Aunque no revela su secreto, Sansón da una pista. Las siete cuerdas de intestinos retorcidos corresponden a sus siete trenzas (ver donde la palabra traducida mechones se refiere a cabello en trenzas). Confiado, Sansón comienza a jugarse la vida.

Entre la “revelación” y una próxima visita de Sansón, Dalila recibe las siete cuerdas. Evidentemente Sansón permite que Dalila lo ate, contaminándose así por el contacto con los intestinos frescos. Cuando ella le grita que los filisteos le atacan, él, sin más, rompe las cuerdas. El verbo traducido toca es lit. “huele”. El cordel hecho de fibras de estopa se quema tan fácilmente que es como si se disolviera al no más sentir el olor del fuego.

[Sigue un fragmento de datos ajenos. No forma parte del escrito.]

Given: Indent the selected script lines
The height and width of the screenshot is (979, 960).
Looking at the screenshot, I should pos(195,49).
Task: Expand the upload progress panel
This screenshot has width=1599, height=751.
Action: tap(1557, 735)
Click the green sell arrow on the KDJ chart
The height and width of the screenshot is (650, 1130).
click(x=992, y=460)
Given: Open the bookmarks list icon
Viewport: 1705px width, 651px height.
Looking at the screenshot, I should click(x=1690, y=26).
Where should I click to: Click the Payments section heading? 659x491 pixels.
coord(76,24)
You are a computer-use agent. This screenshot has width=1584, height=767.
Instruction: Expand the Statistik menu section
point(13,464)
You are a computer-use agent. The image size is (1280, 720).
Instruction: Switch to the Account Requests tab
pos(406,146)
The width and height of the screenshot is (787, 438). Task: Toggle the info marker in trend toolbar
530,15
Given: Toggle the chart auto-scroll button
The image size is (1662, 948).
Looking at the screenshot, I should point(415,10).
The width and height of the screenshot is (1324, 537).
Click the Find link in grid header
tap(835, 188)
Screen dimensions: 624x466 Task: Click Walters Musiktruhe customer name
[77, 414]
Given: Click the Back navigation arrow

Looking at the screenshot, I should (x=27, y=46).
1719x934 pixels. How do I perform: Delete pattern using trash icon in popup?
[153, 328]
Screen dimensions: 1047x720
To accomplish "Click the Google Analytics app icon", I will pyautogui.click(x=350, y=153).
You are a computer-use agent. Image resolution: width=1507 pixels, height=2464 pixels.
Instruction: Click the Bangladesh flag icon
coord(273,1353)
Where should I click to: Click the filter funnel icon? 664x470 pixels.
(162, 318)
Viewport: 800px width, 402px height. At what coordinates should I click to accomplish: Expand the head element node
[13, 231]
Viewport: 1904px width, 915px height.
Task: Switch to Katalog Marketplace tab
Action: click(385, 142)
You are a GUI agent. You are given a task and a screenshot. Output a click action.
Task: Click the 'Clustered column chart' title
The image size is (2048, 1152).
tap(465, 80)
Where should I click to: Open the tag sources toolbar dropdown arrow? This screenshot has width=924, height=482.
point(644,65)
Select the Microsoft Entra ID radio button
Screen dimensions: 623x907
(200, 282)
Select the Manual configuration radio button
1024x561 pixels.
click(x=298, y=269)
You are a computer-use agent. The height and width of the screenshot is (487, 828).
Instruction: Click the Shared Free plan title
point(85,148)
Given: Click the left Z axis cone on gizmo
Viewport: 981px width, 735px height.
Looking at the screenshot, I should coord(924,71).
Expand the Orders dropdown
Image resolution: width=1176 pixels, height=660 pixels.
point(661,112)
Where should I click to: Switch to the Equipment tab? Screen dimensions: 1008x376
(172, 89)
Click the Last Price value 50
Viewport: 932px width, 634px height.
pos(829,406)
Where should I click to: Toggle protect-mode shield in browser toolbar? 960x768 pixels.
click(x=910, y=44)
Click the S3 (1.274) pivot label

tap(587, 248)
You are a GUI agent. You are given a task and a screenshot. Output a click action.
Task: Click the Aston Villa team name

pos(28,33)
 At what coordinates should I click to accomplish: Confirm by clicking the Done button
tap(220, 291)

Varios filisteos esperaban en un cuarto para atacar a Sansón. Al ver su fuerza, se quedaron escondidos. Así que, Sansón no se dio cuenta de la traición de Dalila. Para él, fue solamente un juego entre enamorados.

Dalila, seguramente en forma cariñosa, hipócritamente reprocha la falta de sinceridad de Sansón, pero Sansón de nuevo contesta con engaño. La palabra traducida soga es la misma que se vierte por “cuerda”; de modo que Sansón ya ha demostrado que las sogas nuevas no le pueden retener. Sin embargo, Dalila no lo sabe. Posiblemente se consideraba que lo nuevo tenía alguna potencia sobrenatural. Sansón todavía no toma en serio la “diversión inocente” de Dalila.

Sansón se acerca un poquito más a la revelación de la verdad. Las sogas serían más parecidas a sus trenzas que las cuerdas de arco.

El tercer intento de Dalila también fracasa, pero le lleva todavía más cerca de la verdad. Sansón deja de hablar de cuerdas y sogas para señalar directamente su pelo. También sugiere más claro que nunca que no será dominado por un medio normal. Esta vez Dalila hace dormir a Sansón antes de hacer la prueba. La parte del que está entre corchetes fue omitida del Texto Masorético porque posiblemente la vista de algún copista saltó de aseguras en el a aseguró.

Dalila no se da por vencida. Manipula a Sansón de la misma manera que la novia de Timnat; comp. exposición. Su hipocresía es completa cuando reclama que el corazón de Sansón no está con ella, es decir, que no ha sido sincero con ella. Su amor al dinero le acicatea, y día tras día presiona a Sansón hasta que él no aguanta más. De nuevo, el invencible en batalla no puede resistir la insistencia de la mujer que ama. Siente que está en mortal angustia, pero ceder ante la presión de Dalila lo llevará lit. a su muerte.

La revelación a Dalila es también una revelación al lector. Hasta aquí la historia no ha dicho que la fuerza de Sansón tenga que ver con su pelo. El ha tenido en poco su nazareato, pero reconoce que si corta la más visible señal del voto, perderá su poder. Cuando confiesa que es nazareo de Dios, es la primera vez en la historia que ha hablado de Dios a otra persona. Aún ahora se limita al vocablo Dios, sin aclarar si habla de Jehová, o algún dios pagano.

Cuando los gobernantes filisteos llegaron con la plata, Dalila, traicionera hasta el fin, hace dormir a Sansón sobre sus rodillas. Según el heb., fue ella quien le cortó las trenzas (ver la nota). El hombre tuvo que traerle la navaja, porque Sansón dormía sobre sus rodillas.